The latest issue of The Masthead, published by the National Conference of Editorial Writers, has a diverse roundup of commentary on Michael Kinsley’s controversial stewardship of the Los Angeles Times’ editorial and opinion pages. But you can’t read it without jumping through some technological hoops. (The website LA Observed has a meaty summary online here.) Given that the whole point of Kinsley’s reign has been the melding of newspaper editorials with the Web, that’s more than a little ironic. I’ll get to that in a moment. But first, a brief recap.

Kinsley – who has said he’ll likely be leaving his post this fall – has raised hackles with such dubious innovations as publishing freelance pieces as unsigned editorials and, most disastrously, posting a “wikitorial” on the Times’ website that readers could revise as they saw fit. Not surprisingly, the piece became a magnet for X-rated contributions. There’s no doubt that the editorial and op-ed pages of daily newspapers could use some serious rethinking. But Kinsley, despite a long, successful career editing publications such as The New Republic and Slate, as well as co-hosting CNN’s “Crossfire” back when even Jon Stewart would have liked it, seemed to lose his way.

The Masthead contributions range from pro-wiki commentators such as Robert Niles, editor of the Online Journalism Review, to the more traditionalist Stephen Burgard, director of Northeastern University’s School of Journalism. Both Niles and Burgard have worked for the Times, Burgard as an editorial writer.

Yet unless you’re a member of the editorial-writers group or a subscriber to The Masthead, you are almost certainly not going to put in the effort needed to read these pieces. Because The Masthead, oddly enough, is not on the Web. You can find it online through some specialized databases; I was able to access the articles via EBSCO, available for free with my public-library card. But the path I had to take was nonintuitive bordering on counterintuitive.

By not making its contents freely available, The Masthead is withholding itself from what could be a broader conversation. Romenesko loves this stuff, and a posting on his site would have guaranteed national distribution to an audience of both professionals and lay people – which is what this package deserves. Bloggers would have at it, too. I can’t imagine the editorial-writers group would suffer much of a financial hit by giving away The Masthead. If anything, the organization would achieve a higher profile, and perhaps more people would join.

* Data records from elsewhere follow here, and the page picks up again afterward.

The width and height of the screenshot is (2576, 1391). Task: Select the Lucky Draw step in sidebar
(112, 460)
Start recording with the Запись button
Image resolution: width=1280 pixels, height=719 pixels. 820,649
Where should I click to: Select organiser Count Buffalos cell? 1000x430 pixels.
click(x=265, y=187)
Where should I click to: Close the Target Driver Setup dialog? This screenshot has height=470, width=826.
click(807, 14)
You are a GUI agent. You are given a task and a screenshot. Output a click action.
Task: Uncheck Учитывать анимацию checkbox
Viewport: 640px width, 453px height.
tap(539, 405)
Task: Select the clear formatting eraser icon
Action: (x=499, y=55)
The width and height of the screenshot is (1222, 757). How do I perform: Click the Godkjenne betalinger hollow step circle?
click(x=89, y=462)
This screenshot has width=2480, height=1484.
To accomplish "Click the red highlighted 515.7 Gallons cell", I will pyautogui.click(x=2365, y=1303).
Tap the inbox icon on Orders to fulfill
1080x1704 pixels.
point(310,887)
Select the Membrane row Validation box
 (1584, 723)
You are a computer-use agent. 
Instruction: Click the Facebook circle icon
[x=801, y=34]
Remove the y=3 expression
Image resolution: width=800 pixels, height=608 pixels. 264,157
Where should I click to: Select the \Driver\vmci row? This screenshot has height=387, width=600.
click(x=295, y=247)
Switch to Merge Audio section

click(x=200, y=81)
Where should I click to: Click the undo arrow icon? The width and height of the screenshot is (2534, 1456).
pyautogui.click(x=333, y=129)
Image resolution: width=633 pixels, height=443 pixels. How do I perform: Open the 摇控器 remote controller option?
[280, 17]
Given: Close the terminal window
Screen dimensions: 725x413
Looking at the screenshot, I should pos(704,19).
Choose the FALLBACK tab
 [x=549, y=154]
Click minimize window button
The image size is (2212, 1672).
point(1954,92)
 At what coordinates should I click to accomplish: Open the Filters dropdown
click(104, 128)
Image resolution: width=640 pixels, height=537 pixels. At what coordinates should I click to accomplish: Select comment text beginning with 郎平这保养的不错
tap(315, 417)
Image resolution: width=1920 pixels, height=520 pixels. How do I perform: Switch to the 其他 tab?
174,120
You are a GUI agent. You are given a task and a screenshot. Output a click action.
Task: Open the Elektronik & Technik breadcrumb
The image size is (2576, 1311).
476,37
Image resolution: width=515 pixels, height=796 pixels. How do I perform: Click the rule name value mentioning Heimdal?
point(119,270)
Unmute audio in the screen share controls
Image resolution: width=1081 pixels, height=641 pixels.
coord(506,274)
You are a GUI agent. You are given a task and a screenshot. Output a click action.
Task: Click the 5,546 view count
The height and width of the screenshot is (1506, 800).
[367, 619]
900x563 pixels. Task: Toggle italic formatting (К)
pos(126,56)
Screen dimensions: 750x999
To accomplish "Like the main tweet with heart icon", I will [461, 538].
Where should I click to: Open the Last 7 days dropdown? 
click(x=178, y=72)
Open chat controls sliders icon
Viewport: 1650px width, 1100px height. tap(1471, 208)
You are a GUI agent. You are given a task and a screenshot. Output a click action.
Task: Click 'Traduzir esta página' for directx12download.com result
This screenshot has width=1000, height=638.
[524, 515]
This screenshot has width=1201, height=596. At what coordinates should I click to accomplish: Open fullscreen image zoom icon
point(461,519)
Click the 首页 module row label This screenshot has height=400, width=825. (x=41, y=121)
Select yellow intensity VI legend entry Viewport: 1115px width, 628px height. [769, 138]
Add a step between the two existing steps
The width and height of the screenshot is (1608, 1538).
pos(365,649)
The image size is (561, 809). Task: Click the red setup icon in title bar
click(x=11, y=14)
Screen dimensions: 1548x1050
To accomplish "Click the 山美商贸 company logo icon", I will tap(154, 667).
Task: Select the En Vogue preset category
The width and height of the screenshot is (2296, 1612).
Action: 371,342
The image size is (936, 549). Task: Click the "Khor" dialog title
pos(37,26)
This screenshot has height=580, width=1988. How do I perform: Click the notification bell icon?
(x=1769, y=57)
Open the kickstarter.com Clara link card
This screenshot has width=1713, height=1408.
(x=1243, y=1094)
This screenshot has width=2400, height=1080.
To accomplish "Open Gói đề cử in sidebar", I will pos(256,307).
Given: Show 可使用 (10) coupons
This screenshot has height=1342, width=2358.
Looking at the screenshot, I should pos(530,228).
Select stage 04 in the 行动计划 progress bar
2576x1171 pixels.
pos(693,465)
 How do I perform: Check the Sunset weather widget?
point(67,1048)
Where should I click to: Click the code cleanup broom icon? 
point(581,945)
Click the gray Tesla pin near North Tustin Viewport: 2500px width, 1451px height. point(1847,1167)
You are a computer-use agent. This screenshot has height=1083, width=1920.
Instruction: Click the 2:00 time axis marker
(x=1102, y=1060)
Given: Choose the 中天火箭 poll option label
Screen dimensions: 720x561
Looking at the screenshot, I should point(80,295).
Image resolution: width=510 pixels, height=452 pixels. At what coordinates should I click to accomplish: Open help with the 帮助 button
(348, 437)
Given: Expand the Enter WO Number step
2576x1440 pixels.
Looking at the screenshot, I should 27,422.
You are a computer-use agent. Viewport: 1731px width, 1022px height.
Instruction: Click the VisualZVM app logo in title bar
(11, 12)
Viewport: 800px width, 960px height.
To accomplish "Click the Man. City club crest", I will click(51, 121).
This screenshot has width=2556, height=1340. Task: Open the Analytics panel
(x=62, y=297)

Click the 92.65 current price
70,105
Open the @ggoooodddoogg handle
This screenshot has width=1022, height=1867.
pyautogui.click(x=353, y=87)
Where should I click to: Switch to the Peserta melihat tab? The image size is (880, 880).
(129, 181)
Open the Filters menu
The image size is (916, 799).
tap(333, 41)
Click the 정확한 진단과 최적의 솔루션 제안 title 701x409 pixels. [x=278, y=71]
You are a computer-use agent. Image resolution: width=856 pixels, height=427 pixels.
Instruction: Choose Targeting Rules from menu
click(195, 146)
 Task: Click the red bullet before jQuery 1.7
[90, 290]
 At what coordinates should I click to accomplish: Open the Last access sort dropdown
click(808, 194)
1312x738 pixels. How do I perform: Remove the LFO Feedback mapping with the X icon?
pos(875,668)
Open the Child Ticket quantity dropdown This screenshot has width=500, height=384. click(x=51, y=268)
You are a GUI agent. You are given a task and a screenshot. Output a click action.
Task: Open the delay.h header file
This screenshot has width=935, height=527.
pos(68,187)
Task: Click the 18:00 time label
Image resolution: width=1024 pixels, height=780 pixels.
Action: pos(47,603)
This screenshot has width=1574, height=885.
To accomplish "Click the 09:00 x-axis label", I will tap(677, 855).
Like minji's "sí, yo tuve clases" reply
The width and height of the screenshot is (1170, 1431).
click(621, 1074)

Jay Rosen, among others, is a staunch advocate of free, permanent links, explaining:

ROSEN: If you linked to the Los Angeles Times, your link would be dead in a week or two, as the content moved, in some grindingly mechanical fashion, off the “free” site, into an closed and gated archive, with tolls, thereby removing the journalism part from circulation on the Read/Write web, which means removing it from Google, from active cultural memory, and interrupting the very patterns by which value is added to a piece of journalism – post-publication, online, because of how the web works.

The danger, of course, is that news organizations, already hard-pressed for revenue because they’re giving away their current content on the Web, will lose yet another revenue stream by giving away their archives. Yet surely there is reputational value in taking part in the national conversation. When was the last time you heard anyone talk about The New Republic? It’s not because it’s not just as good as it ever was; it’s because it now hides most of its content behind a subscriber-only wall. Now the New York Times is ready to places its columnists off-limits to non-subscribers. Many observers are predicting that people who don’t subscribe already will simply find new columnists to read – and I think those predictions are right.

What’s obvious is that if you’re not on the Web, you’re not part of the conversation. The Masthead’s LA Times package could help foster a wide-ranging discussion about the future of the editorial page. But not if only a select few can read it.